Contrairement à une idée reçue, les travailleurs indépendants peuvent, dans certaines situations bien précises, bénéficier d’un dispositif assimilable à une allocation chômage.
Il existe en effet un mécanisme spécifique appelé Allocation des Travailleurs Indépendants (ATI), destiné aux indépendants involontairement privés d’activité. Connaissez-vous ce dispositif ?
Dans quels cas l’ATI est-elle ouverte aux travailleurs indépendants ?
L’ATI peut être accordée aux travailleurs indépendants dont l’activité a cessé dans l’une des situations suivantes :
- Liquidation judiciaire
L’entreprise a fait l’objet d’un jugement d’ouverture de liquidation judiciaire. - Redressement judiciaire avec remplacement du dirigeant
L’entreprise est placée en redressement judiciaire et l’adoption du plan de redressement est subordonnée, par décision du tribunal, au remplacement du dirigeant. - Cessation totale et définitive d’activité pour non-viabilité économique
L’activité a cessé définitivement car elle n’est plus économiquement viable.

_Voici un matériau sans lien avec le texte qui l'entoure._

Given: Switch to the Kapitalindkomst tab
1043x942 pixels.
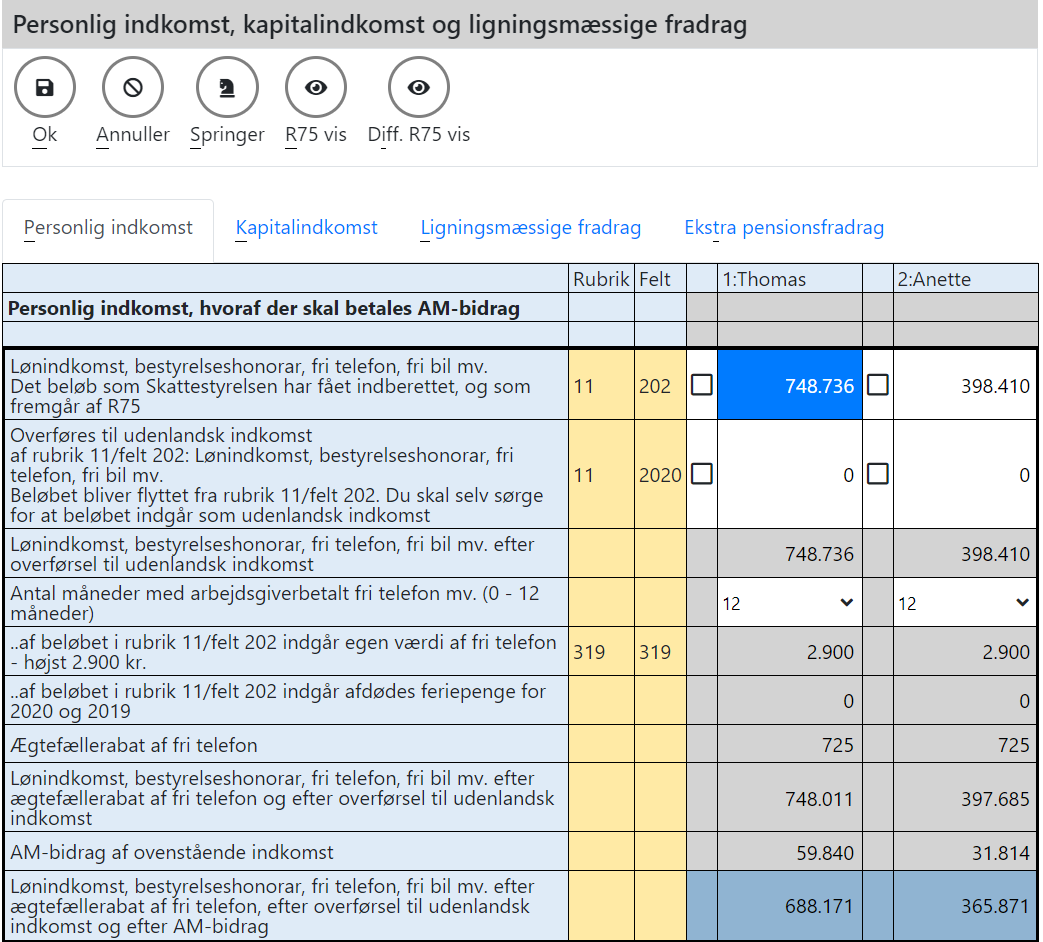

Le caractère non viable de l’activité est reconnu lorsque les revenus fiscaux issus de l’activité non salariée ont diminué d’au moins 30 %.
Quelles sont les conditions à remplir pour en bénéficier ?
Pour prétendre à l’ATI, plusieurs conditions cumulatives doivent être réunies :
- Vos ressources mensuelles doivent être inférieures au montant du RSA, soit 646,52 € en 2025.
- Vous devez avoir exercé votre activité de manière ininterrompue pendant au moins 2 ans, au titre d’une seule et même entreprise.
- Vos revenus professionnels doivent avoir été au minimum de 10 000 € sur la période de référence.
- Vous devez être en mesure de justifier d’une recherche effective d’emploi, notamment par une inscription et un suivi auprès des services compétents.
Quel est le montant de l’ATI ?
L’ATI ouvre droit à un revenu de remplacement d’environ 800 € par mois, versé pendant une durée maximale de 6 mois.
À noter : L’ATI ne peut être accordée qu’une seule fois tous les 5 ans.